STUDY MATERIAL.
^^^^^^^^

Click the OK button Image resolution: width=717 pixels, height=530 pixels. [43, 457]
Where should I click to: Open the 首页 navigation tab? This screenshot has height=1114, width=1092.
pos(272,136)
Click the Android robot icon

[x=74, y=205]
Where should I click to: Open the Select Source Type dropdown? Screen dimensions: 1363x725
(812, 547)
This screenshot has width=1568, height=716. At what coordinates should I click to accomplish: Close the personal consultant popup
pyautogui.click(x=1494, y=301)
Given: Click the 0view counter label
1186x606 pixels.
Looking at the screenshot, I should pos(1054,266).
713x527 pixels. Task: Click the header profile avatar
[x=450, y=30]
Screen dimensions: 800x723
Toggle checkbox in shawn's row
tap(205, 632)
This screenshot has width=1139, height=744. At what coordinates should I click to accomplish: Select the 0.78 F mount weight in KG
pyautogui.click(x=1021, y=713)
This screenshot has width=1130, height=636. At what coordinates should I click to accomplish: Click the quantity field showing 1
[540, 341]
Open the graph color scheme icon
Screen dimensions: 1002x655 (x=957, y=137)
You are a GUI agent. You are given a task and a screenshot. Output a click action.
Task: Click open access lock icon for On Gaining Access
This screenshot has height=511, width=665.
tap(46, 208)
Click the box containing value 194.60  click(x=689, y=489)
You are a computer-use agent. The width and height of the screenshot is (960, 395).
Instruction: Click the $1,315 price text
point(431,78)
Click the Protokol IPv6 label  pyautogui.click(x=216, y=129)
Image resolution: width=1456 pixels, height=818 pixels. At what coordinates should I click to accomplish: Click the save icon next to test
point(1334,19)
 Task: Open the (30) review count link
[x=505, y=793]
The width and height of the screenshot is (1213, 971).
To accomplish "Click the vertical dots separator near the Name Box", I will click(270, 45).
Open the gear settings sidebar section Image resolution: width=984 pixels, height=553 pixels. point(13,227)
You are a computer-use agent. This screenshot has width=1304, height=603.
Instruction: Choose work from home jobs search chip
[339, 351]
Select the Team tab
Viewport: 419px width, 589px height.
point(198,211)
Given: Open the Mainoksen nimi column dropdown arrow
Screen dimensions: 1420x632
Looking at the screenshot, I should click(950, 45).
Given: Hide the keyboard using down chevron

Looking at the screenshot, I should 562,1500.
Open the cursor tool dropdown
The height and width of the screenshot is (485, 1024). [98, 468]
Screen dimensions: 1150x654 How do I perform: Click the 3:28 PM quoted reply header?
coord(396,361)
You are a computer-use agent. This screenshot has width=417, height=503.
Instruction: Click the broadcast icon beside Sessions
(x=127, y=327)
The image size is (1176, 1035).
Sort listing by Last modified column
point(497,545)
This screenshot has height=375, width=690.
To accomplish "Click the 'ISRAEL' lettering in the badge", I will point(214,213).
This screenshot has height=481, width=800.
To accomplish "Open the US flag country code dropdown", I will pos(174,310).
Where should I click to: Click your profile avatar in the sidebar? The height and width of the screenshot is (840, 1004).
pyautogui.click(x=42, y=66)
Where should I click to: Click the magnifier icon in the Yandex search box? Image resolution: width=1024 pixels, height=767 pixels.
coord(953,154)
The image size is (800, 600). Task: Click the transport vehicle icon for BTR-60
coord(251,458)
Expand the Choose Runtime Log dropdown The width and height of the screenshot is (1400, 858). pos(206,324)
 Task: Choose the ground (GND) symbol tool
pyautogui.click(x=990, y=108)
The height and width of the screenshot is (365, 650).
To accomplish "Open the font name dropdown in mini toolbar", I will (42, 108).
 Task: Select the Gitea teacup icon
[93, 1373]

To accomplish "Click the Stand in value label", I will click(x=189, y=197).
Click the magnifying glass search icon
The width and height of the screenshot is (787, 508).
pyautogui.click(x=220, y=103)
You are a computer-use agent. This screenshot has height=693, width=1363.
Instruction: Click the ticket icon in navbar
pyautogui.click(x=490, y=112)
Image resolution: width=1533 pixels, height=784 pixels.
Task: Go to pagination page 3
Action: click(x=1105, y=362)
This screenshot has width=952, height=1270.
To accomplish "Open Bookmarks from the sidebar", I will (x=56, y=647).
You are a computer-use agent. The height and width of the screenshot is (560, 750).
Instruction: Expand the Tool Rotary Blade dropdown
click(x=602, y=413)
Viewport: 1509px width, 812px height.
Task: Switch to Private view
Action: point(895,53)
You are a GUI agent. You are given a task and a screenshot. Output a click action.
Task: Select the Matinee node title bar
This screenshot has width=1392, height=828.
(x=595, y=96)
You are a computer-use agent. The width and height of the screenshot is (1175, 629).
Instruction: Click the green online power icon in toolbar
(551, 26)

^^^^^^^^

Work out how many lines in this material contain the string "computer", and give that number alone.

ANSWER FOR THE TASK.
6